*How to complete this task*. Verbatim output required. Print the data in full.

[Data shown — start]

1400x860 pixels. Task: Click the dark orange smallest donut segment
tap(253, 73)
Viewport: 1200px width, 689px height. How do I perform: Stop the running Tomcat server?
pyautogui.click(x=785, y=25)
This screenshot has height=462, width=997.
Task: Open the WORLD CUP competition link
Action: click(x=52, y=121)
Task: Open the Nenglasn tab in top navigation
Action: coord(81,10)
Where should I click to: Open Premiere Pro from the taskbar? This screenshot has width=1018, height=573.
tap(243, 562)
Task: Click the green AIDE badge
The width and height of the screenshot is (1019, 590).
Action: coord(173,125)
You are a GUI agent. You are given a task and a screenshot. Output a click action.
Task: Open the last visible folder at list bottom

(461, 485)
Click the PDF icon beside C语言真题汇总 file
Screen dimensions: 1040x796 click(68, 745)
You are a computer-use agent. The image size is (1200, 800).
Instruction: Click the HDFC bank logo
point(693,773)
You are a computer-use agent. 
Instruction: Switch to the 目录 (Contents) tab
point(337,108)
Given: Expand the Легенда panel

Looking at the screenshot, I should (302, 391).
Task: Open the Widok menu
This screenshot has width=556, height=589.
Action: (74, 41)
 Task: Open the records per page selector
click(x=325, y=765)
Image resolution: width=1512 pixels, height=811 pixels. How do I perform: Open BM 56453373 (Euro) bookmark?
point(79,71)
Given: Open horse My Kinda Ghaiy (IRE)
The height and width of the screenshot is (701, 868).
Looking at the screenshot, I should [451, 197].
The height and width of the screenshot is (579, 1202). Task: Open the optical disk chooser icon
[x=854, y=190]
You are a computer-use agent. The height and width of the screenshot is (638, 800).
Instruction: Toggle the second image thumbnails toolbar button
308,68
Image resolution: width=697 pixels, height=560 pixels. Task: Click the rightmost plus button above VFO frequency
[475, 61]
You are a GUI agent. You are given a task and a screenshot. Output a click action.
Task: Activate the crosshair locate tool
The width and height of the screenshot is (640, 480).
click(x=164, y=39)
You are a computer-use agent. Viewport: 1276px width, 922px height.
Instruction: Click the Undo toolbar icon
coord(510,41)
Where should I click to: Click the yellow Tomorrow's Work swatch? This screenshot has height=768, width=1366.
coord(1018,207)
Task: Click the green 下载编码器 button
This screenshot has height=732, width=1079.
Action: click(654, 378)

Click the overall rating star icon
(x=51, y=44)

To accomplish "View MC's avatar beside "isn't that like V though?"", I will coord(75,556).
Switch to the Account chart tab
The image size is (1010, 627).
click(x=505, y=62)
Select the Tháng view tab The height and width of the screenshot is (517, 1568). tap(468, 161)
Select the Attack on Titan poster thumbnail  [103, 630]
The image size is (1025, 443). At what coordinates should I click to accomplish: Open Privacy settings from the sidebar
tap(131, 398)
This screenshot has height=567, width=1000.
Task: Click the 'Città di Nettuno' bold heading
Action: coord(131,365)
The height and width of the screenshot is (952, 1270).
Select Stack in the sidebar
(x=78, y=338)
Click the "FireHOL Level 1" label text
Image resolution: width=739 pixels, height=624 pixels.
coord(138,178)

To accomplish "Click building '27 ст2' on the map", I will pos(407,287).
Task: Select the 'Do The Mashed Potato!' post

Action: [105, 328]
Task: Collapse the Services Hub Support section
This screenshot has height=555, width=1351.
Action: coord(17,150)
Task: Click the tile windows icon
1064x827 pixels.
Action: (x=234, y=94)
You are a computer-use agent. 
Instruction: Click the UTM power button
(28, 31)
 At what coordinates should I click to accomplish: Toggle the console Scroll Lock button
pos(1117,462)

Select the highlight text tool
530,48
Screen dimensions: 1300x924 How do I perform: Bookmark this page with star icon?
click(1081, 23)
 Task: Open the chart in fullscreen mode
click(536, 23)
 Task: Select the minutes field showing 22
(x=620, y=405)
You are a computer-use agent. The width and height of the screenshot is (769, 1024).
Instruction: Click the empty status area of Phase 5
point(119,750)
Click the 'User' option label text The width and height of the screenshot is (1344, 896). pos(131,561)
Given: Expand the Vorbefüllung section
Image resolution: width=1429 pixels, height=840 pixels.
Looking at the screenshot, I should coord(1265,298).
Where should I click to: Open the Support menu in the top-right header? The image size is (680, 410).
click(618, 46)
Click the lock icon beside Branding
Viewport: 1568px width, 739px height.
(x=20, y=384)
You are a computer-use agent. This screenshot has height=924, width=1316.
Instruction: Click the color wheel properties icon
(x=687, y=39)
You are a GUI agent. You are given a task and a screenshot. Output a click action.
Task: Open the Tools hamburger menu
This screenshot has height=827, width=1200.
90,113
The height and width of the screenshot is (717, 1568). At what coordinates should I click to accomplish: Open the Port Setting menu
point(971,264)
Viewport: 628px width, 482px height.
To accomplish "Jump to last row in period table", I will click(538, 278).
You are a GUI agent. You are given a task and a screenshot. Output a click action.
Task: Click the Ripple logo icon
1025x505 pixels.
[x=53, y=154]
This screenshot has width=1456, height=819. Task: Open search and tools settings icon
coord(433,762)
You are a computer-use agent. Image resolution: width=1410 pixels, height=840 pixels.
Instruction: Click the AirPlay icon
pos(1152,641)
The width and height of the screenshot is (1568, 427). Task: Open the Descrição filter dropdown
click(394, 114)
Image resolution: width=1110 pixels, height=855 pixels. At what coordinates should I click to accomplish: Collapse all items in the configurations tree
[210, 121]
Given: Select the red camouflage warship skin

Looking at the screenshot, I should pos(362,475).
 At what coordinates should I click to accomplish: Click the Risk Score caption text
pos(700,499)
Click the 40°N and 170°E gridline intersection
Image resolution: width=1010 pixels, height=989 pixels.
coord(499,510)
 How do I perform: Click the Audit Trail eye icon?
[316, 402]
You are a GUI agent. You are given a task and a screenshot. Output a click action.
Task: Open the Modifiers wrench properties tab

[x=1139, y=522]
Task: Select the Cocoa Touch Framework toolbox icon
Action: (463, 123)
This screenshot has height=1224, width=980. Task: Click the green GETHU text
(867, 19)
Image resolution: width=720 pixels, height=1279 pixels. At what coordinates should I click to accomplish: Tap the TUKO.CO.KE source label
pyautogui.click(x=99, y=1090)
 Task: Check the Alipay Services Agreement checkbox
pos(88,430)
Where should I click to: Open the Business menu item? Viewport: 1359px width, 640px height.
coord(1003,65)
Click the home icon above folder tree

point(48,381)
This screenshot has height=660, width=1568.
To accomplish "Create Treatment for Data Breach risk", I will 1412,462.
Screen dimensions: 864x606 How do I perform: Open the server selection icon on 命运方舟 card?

[Data shown — finish]

*Solution for this problem*.
1400x860 pixels. Task: Click the dark orange smallest donut segment
tap(253, 73)
Viewport: 1200px width, 689px height. How do I perform: Stop the running Tomcat server?
pyautogui.click(x=785, y=25)
This screenshot has height=462, width=997.
Task: Open the WORLD CUP competition link
Action: click(x=52, y=121)
Task: Open the Nenglasn tab in top navigation
Action: coord(81,10)
Where should I click to: Open Premiere Pro from the taskbar? This screenshot has width=1018, height=573.
tap(243, 562)
Task: Click the green AIDE badge
The width and height of the screenshot is (1019, 590).
Action: coord(173,125)
You are a GUI agent. You are given a task and a screenshot. Output a click action.
Task: Open the last visible folder at list bottom

(461, 485)
Click the PDF icon beside C语言真题汇总 file
Screen dimensions: 1040x796 click(68, 745)
You are a computer-use agent. The image size is (1200, 800).
Instruction: Click the HDFC bank logo
point(693,773)
You are a computer-use agent. 
Instruction: Switch to the 目录 (Contents) tab
point(337,108)
Given: Expand the Легенда panel

Looking at the screenshot, I should (302, 391).
Task: Open the Widok menu
This screenshot has width=556, height=589.
Action: (74, 41)
 Task: Open the records per page selector
click(x=325, y=765)
Image resolution: width=1512 pixels, height=811 pixels. How do I perform: Open BM 56453373 (Euro) bookmark?
point(79,71)
Given: Open horse My Kinda Ghaiy (IRE)
The height and width of the screenshot is (701, 868).
Looking at the screenshot, I should [451, 197].
The height and width of the screenshot is (579, 1202). Task: Open the optical disk chooser icon
[x=854, y=190]
You are a computer-use agent. The height and width of the screenshot is (638, 800).
Instruction: Toggle the second image thumbnails toolbar button
308,68
Image resolution: width=697 pixels, height=560 pixels. Task: Click the rightmost plus button above VFO frequency
[475, 61]
You are a GUI agent. You are given a task and a screenshot. Output a click action.
Task: Activate the crosshair locate tool
The width and height of the screenshot is (640, 480).
click(x=164, y=39)
You are a computer-use agent. Viewport: 1276px width, 922px height.
Instruction: Click the Undo toolbar icon
coord(510,41)
Where should I click to: Click the yellow Tomorrow's Work swatch? This screenshot has height=768, width=1366.
coord(1018,207)
Task: Click the green 下载编码器 button
This screenshot has height=732, width=1079.
Action: click(654, 378)

Click the overall rating star icon
(x=51, y=44)

To accomplish "View MC's avatar beside "isn't that like V though?"", I will coord(75,556).
Switch to the Account chart tab
The image size is (1010, 627).
click(x=505, y=62)
Select the Tháng view tab The height and width of the screenshot is (517, 1568). tap(468, 161)
Select the Attack on Titan poster thumbnail  [103, 630]
The image size is (1025, 443). At what coordinates should I click to accomplish: Open Privacy settings from the sidebar
tap(131, 398)
This screenshot has height=567, width=1000.
Task: Click the 'Città di Nettuno' bold heading
Action: coord(131,365)
The height and width of the screenshot is (952, 1270).
Select Stack in the sidebar
(x=78, y=338)
Click the "FireHOL Level 1" label text
Image resolution: width=739 pixels, height=624 pixels.
coord(138,178)

To accomplish "Click building '27 ст2' on the map", I will pos(407,287).
Task: Select the 'Do The Mashed Potato!' post

Action: [105, 328]
Task: Collapse the Services Hub Support section
This screenshot has height=555, width=1351.
Action: coord(17,150)
Task: Click the tile windows icon
1064x827 pixels.
Action: (x=234, y=94)
You are a computer-use agent. 
Instruction: Click the UTM power button
(28, 31)
 At what coordinates should I click to accomplish: Toggle the console Scroll Lock button
pos(1117,462)

Select the highlight text tool
530,48
Screen dimensions: 1300x924 How do I perform: Bookmark this page with star icon?
click(1081, 23)
 Task: Open the chart in fullscreen mode
click(536, 23)
 Task: Select the minutes field showing 22
(x=620, y=405)
You are a computer-use agent. The width and height of the screenshot is (769, 1024).
Instruction: Click the empty status area of Phase 5
point(119,750)
Click the 'User' option label text The width and height of the screenshot is (1344, 896). pos(131,561)
Given: Expand the Vorbefüllung section
Image resolution: width=1429 pixels, height=840 pixels.
Looking at the screenshot, I should coord(1265,298).
Where should I click to: Open the Support menu in the top-right header? The image size is (680, 410).
click(618, 46)
Click the lock icon beside Branding
Viewport: 1568px width, 739px height.
(x=20, y=384)
You are a computer-use agent. This screenshot has height=924, width=1316.
Instruction: Click the color wheel properties icon
(x=687, y=39)
You are a GUI agent. You are given a task and a screenshot. Output a click action.
Task: Open the Tools hamburger menu
This screenshot has height=827, width=1200.
90,113
The height and width of the screenshot is (717, 1568). At what coordinates should I click to accomplish: Open the Port Setting menu
point(971,264)
Viewport: 628px width, 482px height.
To accomplish "Jump to last row in period table", I will click(538, 278).
You are a GUI agent. You are given a task and a screenshot. Output a click action.
Task: Click the Ripple logo icon
1025x505 pixels.
[x=53, y=154]
This screenshot has width=1456, height=819. Task: Open search and tools settings icon
coord(433,762)
You are a computer-use agent. Image resolution: width=1410 pixels, height=840 pixels.
Instruction: Click the AirPlay icon
pos(1152,641)
The width and height of the screenshot is (1568, 427). Task: Open the Descrição filter dropdown
click(394, 114)
Image resolution: width=1110 pixels, height=855 pixels. At what coordinates should I click to accomplish: Collapse all items in the configurations tree
[210, 121]
Given: Select the red camouflage warship skin

Looking at the screenshot, I should pos(362,475).
 At what coordinates should I click to accomplish: Click the Risk Score caption text
pos(700,499)
Click the 40°N and 170°E gridline intersection
Image resolution: width=1010 pixels, height=989 pixels.
coord(499,510)
 How do I perform: Click the Audit Trail eye icon?
[316, 402]
You are a GUI agent. You are given a task and a screenshot. Output a click action.
Task: Open the Modifiers wrench properties tab

[x=1139, y=522]
Task: Select the Cocoa Touch Framework toolbox icon
Action: (463, 123)
This screenshot has height=1224, width=980. Task: Click the green GETHU text
(867, 19)
Image resolution: width=720 pixels, height=1279 pixels. At what coordinates should I click to accomplish: Tap the TUKO.CO.KE source label
pyautogui.click(x=99, y=1090)
 Task: Check the Alipay Services Agreement checkbox
pos(88,430)
Where should I click to: Open the Business menu item? Viewport: 1359px width, 640px height.
coord(1003,65)
Click the home icon above folder tree

point(48,381)
This screenshot has height=660, width=1568.
To accomplish "Create Treatment for Data Breach risk", I will 1412,462.
Screen dimensions: 864x606 How do I perform: Open the server selection icon on 命运方舟 card?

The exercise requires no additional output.